Semuc - or Semuq - Champey is in the Alta Verapaz department in north-central Guatemala. It was identified as a conservation target by a 1989 law and declared a “protected area” and “natural monument” in 2005, and is currently administered by the National Council on Protected Areas (Conap). For several months in 2016 - and for periods before that - it was taken over and run by some members of the four indigenous Maya Q’eqchi’ communities in the region, leading Inguat to recommend tourists to steer clear. That ended in July when, over two days, riot police and soldiers drove them out and recovered government control of the area, firing tear-gas, reportedly shooting in the air, and entering at least two of the communities in the surrounding hills.
“When the police began to throw the tear-gas, we - mothers, with babies - ran into the forest,” Doña Concepción, from the Chizubin community, told the Guardian. “We had to escape to protect ourselves. There were children with us crying. Some were intoxicated by the tear-gas. We had to flee because we didn’t have any other option.”
Police and Conap personnel reported stones being thrown at them and shots being fired. A short film released by Guatemala’s Procurador on Human Rights states that three policemen were injured and accuses the communities of responding violently to government attempts at dialogue.

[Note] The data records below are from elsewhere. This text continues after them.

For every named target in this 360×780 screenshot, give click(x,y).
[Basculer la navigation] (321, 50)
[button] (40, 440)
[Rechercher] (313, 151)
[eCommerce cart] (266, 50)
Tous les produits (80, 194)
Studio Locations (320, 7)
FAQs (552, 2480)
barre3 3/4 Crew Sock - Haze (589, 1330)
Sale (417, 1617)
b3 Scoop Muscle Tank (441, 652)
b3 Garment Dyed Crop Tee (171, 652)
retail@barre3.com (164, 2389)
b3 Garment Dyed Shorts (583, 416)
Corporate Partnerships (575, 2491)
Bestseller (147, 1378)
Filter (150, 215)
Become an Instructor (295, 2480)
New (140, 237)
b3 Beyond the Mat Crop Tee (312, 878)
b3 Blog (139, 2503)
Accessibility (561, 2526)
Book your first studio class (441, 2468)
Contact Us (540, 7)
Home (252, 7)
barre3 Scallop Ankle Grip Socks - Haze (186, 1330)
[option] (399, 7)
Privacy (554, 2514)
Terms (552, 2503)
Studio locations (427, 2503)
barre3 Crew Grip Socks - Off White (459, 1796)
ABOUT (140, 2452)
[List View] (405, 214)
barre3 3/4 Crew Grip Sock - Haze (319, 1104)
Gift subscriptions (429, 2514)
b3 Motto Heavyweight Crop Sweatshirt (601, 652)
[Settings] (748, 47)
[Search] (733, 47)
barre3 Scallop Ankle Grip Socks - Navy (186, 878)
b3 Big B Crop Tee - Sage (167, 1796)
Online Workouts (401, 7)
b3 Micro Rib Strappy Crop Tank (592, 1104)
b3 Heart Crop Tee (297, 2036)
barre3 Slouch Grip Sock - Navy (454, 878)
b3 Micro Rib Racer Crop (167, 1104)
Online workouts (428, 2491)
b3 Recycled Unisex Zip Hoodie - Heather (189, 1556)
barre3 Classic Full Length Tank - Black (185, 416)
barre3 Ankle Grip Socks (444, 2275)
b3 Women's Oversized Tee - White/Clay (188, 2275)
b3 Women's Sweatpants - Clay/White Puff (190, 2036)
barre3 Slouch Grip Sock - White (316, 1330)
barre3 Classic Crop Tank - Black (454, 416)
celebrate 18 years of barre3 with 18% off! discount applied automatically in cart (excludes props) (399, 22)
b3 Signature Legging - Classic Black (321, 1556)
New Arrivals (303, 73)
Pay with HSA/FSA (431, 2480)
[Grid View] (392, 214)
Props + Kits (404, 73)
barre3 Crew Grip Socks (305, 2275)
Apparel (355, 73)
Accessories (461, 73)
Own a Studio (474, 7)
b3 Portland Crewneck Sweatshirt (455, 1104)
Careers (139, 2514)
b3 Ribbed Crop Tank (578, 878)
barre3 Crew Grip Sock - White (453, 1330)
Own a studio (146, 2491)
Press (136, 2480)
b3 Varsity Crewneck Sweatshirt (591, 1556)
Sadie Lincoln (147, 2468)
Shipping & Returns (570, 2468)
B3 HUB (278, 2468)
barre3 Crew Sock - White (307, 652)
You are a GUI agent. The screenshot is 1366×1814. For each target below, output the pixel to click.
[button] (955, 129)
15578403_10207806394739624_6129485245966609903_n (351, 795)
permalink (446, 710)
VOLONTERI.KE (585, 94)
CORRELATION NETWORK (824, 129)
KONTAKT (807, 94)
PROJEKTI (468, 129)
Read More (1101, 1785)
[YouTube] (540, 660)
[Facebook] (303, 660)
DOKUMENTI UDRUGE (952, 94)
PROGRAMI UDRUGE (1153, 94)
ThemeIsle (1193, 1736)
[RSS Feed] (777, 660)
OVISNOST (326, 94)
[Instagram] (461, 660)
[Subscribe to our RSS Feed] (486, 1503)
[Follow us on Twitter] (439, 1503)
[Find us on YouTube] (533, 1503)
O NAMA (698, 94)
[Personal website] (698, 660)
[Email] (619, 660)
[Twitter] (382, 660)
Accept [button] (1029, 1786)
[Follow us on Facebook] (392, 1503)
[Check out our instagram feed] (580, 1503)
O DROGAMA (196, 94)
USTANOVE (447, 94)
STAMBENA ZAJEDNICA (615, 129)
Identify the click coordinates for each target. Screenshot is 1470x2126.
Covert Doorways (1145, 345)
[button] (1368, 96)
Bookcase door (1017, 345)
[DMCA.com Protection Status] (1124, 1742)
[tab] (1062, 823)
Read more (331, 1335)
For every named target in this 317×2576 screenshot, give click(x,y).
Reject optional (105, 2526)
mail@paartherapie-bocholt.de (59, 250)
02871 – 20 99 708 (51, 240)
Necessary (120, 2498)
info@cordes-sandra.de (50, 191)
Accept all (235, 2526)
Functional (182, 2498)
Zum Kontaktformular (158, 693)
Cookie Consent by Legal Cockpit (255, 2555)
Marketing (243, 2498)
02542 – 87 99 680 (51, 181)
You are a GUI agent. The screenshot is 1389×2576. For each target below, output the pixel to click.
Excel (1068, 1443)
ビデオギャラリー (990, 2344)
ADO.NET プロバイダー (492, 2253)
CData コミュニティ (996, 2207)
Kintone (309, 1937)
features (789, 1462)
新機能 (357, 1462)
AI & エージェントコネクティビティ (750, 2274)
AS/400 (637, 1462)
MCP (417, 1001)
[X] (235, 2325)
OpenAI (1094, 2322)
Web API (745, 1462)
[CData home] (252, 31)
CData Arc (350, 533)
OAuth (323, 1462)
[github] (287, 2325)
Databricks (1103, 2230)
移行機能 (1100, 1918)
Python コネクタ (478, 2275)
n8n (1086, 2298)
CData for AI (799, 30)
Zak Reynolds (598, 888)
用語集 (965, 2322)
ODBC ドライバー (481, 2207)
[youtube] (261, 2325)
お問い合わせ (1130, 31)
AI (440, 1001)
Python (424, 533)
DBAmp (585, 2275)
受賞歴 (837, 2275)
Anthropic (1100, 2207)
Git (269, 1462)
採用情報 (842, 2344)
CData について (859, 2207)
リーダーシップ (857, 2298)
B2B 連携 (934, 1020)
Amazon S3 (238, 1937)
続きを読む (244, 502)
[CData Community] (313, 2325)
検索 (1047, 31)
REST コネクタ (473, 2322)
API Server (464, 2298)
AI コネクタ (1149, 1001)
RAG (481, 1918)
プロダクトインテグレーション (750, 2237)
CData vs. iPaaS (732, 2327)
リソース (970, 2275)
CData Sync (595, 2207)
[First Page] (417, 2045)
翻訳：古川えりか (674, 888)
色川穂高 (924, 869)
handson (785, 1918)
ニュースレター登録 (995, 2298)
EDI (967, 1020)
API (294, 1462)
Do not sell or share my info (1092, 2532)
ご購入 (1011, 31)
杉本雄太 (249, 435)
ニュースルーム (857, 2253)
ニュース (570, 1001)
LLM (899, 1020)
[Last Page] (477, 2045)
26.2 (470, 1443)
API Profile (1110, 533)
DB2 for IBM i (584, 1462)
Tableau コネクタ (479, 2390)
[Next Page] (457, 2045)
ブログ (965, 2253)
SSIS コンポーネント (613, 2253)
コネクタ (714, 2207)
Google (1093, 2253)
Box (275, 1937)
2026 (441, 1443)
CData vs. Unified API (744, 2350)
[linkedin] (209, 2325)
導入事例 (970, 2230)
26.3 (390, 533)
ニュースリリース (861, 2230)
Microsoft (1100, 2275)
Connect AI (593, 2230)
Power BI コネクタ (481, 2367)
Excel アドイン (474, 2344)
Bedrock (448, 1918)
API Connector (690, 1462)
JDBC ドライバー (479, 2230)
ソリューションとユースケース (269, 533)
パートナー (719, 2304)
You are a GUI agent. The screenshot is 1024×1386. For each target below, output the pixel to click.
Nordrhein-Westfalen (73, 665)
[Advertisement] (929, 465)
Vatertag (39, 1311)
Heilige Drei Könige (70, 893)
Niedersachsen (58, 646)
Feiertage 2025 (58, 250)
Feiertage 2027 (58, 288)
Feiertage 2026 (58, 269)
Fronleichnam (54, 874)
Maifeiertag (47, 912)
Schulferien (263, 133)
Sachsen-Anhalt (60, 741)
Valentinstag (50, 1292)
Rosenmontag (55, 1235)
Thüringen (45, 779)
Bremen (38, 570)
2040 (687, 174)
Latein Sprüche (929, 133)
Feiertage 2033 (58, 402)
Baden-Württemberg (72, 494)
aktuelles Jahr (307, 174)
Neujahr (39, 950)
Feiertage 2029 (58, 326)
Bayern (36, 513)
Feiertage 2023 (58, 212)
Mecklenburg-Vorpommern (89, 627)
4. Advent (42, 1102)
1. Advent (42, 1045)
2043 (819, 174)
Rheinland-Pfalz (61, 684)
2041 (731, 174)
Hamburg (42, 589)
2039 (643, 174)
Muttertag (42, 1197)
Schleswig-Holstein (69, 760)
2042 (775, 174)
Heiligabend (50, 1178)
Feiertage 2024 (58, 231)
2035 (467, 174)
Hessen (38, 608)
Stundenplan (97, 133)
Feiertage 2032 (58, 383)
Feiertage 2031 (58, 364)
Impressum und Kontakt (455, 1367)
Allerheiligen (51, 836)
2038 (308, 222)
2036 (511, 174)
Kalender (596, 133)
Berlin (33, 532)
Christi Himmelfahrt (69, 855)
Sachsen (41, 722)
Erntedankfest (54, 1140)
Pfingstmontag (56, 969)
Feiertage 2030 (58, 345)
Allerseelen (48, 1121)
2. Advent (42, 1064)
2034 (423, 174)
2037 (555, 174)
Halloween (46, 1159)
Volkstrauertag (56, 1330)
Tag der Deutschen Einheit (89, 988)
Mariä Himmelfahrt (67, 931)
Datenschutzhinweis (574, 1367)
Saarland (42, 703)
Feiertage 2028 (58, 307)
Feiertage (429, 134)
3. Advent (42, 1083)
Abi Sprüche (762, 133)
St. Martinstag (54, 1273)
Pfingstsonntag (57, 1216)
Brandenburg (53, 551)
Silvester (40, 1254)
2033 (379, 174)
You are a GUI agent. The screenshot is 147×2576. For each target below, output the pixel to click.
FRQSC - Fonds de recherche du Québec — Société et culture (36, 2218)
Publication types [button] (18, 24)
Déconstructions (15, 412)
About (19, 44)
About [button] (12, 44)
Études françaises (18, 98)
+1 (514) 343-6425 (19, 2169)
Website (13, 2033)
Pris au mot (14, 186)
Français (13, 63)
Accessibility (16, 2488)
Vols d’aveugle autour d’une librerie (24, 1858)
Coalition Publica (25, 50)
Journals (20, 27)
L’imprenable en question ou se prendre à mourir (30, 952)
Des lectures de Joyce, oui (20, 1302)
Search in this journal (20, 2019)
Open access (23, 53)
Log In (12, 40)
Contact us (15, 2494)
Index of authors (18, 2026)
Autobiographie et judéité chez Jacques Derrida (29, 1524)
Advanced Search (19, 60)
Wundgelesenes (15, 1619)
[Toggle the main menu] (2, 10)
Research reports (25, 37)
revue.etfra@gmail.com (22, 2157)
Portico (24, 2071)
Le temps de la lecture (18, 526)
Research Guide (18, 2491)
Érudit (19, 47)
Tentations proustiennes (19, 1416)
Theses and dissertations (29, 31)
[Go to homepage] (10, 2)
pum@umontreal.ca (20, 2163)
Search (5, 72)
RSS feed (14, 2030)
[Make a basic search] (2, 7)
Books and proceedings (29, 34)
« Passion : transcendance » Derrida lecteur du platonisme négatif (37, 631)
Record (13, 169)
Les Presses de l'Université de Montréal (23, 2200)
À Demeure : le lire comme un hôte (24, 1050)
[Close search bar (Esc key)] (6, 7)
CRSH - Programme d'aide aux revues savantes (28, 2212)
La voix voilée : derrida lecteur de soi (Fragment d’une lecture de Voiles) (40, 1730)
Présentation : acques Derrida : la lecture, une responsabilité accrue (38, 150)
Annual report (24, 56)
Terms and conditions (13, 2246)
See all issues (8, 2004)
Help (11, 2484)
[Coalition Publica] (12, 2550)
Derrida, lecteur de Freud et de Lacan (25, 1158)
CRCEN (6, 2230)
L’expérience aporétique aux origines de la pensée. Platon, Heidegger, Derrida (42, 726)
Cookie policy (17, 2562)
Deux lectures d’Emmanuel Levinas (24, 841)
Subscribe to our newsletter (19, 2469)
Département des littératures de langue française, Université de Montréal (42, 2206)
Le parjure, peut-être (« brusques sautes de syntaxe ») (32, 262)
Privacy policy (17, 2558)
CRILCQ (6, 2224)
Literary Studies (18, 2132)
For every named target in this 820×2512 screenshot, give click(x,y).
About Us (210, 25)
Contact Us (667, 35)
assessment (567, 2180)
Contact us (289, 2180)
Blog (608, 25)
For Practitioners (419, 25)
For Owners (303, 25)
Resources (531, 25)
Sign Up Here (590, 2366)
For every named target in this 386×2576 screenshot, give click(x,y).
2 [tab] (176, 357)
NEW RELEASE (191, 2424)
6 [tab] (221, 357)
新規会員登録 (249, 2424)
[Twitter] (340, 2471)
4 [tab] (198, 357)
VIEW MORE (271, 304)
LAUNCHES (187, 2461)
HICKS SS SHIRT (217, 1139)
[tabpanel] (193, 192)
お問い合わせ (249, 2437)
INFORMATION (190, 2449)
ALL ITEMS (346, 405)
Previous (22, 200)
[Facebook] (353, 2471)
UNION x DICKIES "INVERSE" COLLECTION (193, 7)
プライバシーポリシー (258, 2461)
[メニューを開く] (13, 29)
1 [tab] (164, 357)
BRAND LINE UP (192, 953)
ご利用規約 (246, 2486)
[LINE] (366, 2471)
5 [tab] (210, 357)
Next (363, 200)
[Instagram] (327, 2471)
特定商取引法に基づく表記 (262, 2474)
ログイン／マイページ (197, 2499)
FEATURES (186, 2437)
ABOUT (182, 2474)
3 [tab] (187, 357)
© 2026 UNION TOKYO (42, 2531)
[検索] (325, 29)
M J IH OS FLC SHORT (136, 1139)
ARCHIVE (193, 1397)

Utz Che, a network of grassroots organisations based south of Guatemala City, disputes that version of events. “A media campaign against the communities says that it was they who were inciting the violence and they are usurping and invading Semuc Champey, when it was the security forces using excessive force and lethal weapons against unarmed community members,” reads a statement circulated to journalists. “The communities have always been in favour of dialogue, but local Conap personnel didn’t take them seriously. They want to make it clear that they’re not invaders and they’re on their own property.”
According to Utz Che, at least nine young people were injured and many elderly and children were affected by the tear-gas in July. One man from the Santa Maria Semuc Champey community told the Guardian the subsequent death of his uncle, Don Nicolas, was connected to being tear-gassed.